SOURCE : Arrêt de la Chambre Sociale de la Cour de Cassation du 17 avril 2019, n° 18-15.321 (FS-P+B).
Un salarié né au CAMEROUN a été engagé à compter du 29 mars 2010 en qualité d’employé polyvalent de restauration à temps partiel dans le cadre d’un contrat de travail à durée déterminée, la convention collective applicable étant celle du personnel des entreprises de restauration de collectivités.
Le salarié a été affecté sur le site de la CRAM de BORDEAUX et percevait une rémunération mensuelle de 767,80 € pour une durée mensuelle de travail de 86 H 66 en moyenne.
Un contrat de travail à durée indéterminée a été régularisé entre les parties le 17 décembre 2010 et à compter du 1er septembre 2011, la durée du travail du salarié a été porté à temps complet.
L’employeur a perdu le marché de la CRAM qui a été repris par une autre société à compter du 1er janvier 2012.
Se plaignant de ce que la société reprenant le marché ne lui avait jamais permis d’occuper son poste de travail, le salarié a saisi le Conseil des Prud’hommes d’une demande de résiliation judiciaire de son contrat de travail aux torts de l’employeur, demande formulée à l’encontre de la société reprenant le marché.
Les Premiers Juges ayant considéré que le salarié s’était fait embaucher sous une fausse identité et qu’il n’était pas en possession d’un titre de séjour en cours de validité, ni d’une autorisation de travail en France à la date du transfert, ont considéré que le contrat de travail était nul de nullité absolue et que cette nullité justifiait le refus de transfert opposé par la société entrante.
En cause d’appel, la Cour d’Appel de BORDEAUX, dans un Arrêt du 16 novembre 2017, soulignant que :
– La demande d’autorisation de travail formulée par la société sortante auprès de la DIRECTE D’AQUITAINE avait été rejetée par décision du 13 décembre 2010,
– Le recours gracieux de la société sortante auprès du Préfet de la GIRONDE avait été rejeté le 14 avril 2011,
– Le 03 février 2011, le Préfet de la GIRONDE avait rejeté la demande de délivrance d’un titre de séjour effectuée par le salarié et lui avait notifié son obligation de quitter le territoire français,
– Ce n’est que le 25 juillet 2013 que le salarié avait été régularisé et qu’il a alors bénéficié d’un titre de séjour en France lui permettant de travailler.

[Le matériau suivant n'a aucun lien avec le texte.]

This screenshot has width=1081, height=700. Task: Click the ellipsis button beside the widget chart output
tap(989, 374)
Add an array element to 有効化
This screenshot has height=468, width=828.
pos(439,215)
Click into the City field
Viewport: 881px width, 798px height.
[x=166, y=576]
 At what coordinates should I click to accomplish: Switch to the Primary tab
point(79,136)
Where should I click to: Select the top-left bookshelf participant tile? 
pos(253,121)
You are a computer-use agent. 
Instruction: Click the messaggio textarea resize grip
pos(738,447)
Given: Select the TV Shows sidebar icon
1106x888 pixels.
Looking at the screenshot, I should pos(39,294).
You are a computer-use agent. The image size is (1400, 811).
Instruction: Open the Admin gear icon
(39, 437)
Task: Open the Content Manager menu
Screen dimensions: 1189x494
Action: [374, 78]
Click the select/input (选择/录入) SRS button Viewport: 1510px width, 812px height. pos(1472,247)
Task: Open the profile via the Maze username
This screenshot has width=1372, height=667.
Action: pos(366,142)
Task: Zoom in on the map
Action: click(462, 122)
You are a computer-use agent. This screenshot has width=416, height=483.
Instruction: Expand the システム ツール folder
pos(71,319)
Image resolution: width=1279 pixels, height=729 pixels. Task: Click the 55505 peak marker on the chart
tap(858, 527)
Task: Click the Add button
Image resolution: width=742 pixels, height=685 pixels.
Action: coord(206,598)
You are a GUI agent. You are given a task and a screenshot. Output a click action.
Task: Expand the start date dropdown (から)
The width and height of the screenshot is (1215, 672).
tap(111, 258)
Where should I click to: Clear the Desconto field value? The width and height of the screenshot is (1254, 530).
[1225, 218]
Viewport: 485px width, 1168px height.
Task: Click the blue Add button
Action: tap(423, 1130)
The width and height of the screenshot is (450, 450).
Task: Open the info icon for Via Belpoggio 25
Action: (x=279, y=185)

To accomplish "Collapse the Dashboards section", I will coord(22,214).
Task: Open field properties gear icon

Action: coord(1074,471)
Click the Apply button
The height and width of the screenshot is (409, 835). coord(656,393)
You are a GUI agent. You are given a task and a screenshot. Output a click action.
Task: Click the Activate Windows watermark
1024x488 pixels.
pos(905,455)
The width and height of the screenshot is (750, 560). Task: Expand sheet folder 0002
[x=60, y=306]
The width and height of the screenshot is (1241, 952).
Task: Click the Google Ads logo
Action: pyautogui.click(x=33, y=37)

La Cour en conclut donc que le salarié n’était pas muni d’une autorisation de travailler et que malgré la connaissance qu’en avait la société sortante, elle l’a conservé à son service en violation des dispositions d’ordre public de l’article L.8251-1 du Code du Travail, de sorte qu’elle ne pouvait ignorer que le salarié ne bénéficiait pas d’une autorisation de travail en France et qu’il était alors en séjour irrégulier.
Par suite, la Cour d’Appel considère que le contrat de travail a été poursuivi en violation des règles d’ordre public de l’article 8251-1 du Code du Travail.
La Cour d’Appel souligne également qu’il ressort des dispositions de l’article L.8252-1 du Code du Travail qui dispose que le salarié étranger employé en méconnaissance des dispositions du premier alinéa de l’article L.8251-1 est assimilé, à compter de la date de son embauche, à un salarié régulièrement engagé au regard des obligations de l’employeur pour :
– L’application des dispositions relatives aux périodes d’interdiction d’emploi prénatal et postnatal et à l’allaitement,
– L’application des dispositions relatives à durée du travail au repos et aux congés,
– L’application des dispositions relatives à la santé et à la sécurité au travail,
– La prise en compte de l’ancienneté.
Elle considère que ce texte limitatif ne prévoit pas que le salarié étranger employé en méconnaissance des dispositions du premier alinéa de l’article L.8252-1 est assimilé à un salarié régulièrement embauché au regard des obligations de l’employeur définies en matière de transfert de contrat de travail.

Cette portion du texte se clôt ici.